Des indicateurs fiables et pertinents sur la situation économique, politique et sociale mondiale sont indispensables afin de traverser la crise sans encombre. Mais ceux utilisés par les gouvernements ou les entreprises sont, au mieux, inutiles dans la période actuelle de remodelage profond du monde, au pire, néfastes.
Dans un monde où circulent tant « d’actifs fantômes » ou de créances douteuses, tant de produits dérivés opaques ou sans valeur, la finance est de plus en plus déconnectée de la réalité. Les indicateurs financiers (cours des bourses notamment) doivent donc être interprétés avec la plus grande précaution.
De même, le feuilleton hebdomadaire de « la vie de l’économie » nous maintient en haleine avec tantôt l’annonce des chiffres de la « confiance », du « sentiment », tantôt avec les discours des banques centrales… Mais ce n’est pas à ce rythme qu’évoluent les fondamentaux et la réalité n’a que faire de la méthode Coué consistant à se raccrocher à toutes ces données d’ordre psychologique.
Ces informations de court terme ont davantage pour effet de cacher les maux profonds de l’économie que d’influer vraiment sur la réalité comme elles le prétendent, en particulier dans cette période de grande crise.

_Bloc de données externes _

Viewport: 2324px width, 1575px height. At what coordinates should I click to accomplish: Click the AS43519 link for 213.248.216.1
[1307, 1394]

Quant aux vraies statistiques, le mode de calcul de ces chiffres ne reflète parfois plus du tout le vrai paysage économique : ainsi en va-t-il, par exemple, des chiffres du chômage et de l’inflation, deux critères pourtant bien ancrés dans la réalité et jouant à juste titre un rôle important. Mais comme le dit l’expression populaire : « À défaut de pouvoir enrayer la fièvre, on a cassé le thermomètre. » Et toute la question est alors de déchiffrer les statistiques pour obtenir une vision plus précise..
Outre les statistiques décrivant l’économie réelle (emploi, consommation, volume de commerce international, consommation d’énergie, etc.) et la part de virtualisation de l’économie (désindustrialisation, endettement), il est également intéressant de considérer la réalité sociale et politique par des indicateurs reflétant la pauvreté, la démographie, les conflits, le blocage politique, etc.

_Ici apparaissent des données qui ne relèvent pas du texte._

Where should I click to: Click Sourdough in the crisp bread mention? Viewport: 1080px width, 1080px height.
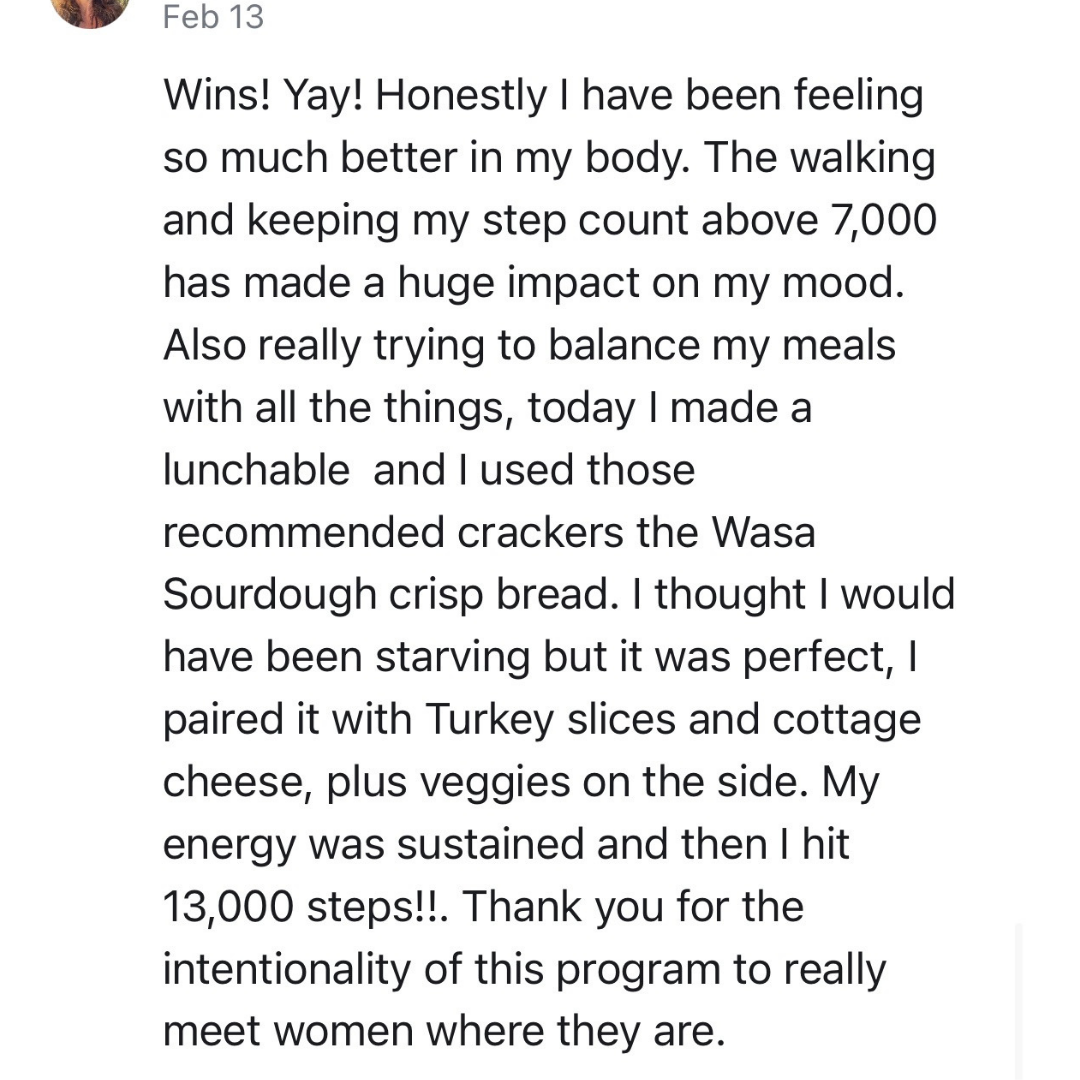pos(269,595)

Enfin, certains indicateurs généraux comme le Produit intérieur brut (PIB) ou le cours des monnaies, sont évidemment à suivre, mais en gardant à l’esprit que le premier peut être artificiellement dopé par la part « virtuelle » de l’économie (actifs pourris des banques, par exemple, ou actions des banques centrales), et le second temporairement perturbé par la spéculation, bien que sur le long terme il reflète tout de même bien l’état relatif des économies des différents pays.

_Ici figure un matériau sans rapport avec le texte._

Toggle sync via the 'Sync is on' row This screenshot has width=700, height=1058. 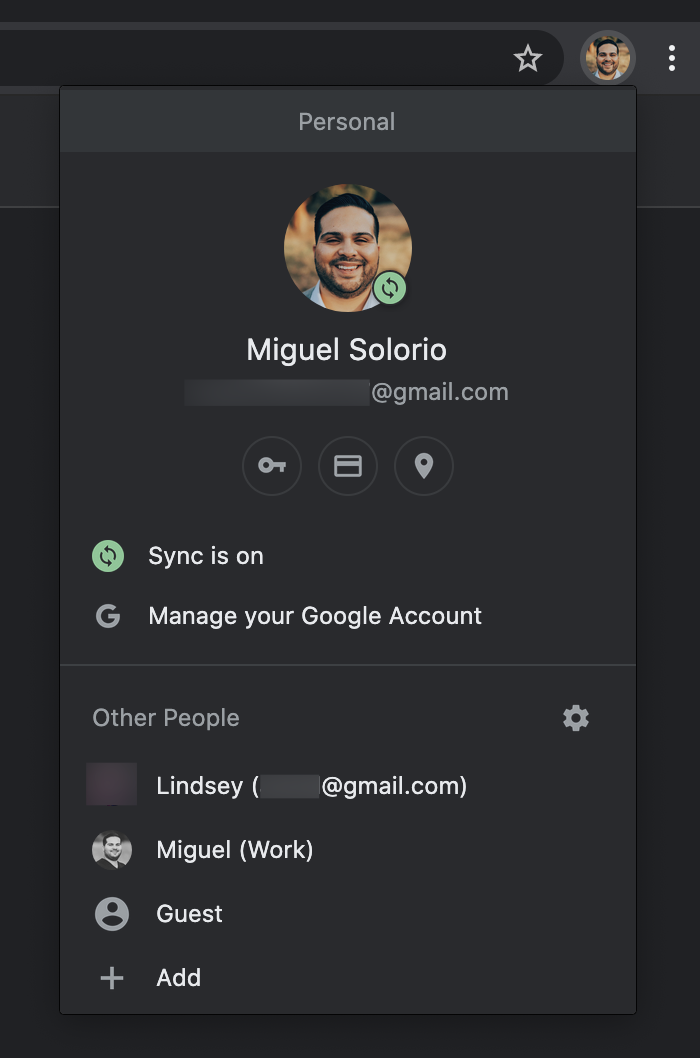tap(206, 556)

En résumé, il s’agit de conserver un œil critique sur les statistiques quotidiennes qui nous sont servies
Il est d’autant plus important de trouver les bons repères et d’éliminer les illusions que nous assistons à un véritable changement de paradigme hors du système mis en place par les États-Unis, ou en d’autres termes à l’effondrement du monde qu’ils ont créé. Depuis quelques décennies, ils tenaient en effet leur rang uniquement parce qu’ils se situaient au-dessus des règles du jeu mondial grâce à la prééminence et au caractère incontournable de leur monnaie : le dollar. La remise en question de cet avantage les contraint à redevenir une puissance comme une autre. Cela nécessite un ajustement considérable que reflètent, par exemple, le déficit commercial abyssal, la désindustrialisation ou l’endettement du pays, avec des conséquences immenses sur leur capacité d’influence et sur le niveau de vie des Américains.
Les pays de l’orbite US, principalement Royaume-Uni et Japon, totalement alignés sur les principes du modèle économique américain et qui profitaient des retombées de la situation privilégiée du patron, souffrent également. L’Europe, proche du modèle économique US, en particulier depuis la chute du Mur de Berlin, mais dont le projet d’intégration avait pour objectif d’accroître l’indépendance vis-à-vis des États-Unis, est en partie entraînée dans le maelström, mais dispose de caractéristiques structurelles qui lui fournissent des outils pour pouvoir s’en dégager.
Cela dit, en 2013, au-delà des puissances occidentales, c’est le monde entier qui va tanguer, jusques et y compris ces nouvelles puissances représentées par les BRICS dans lesquelles des bulles voient le jour, provoquées par l’utilisation des injections d’argent facile de la Fed dans l’économie US, puis mondiale.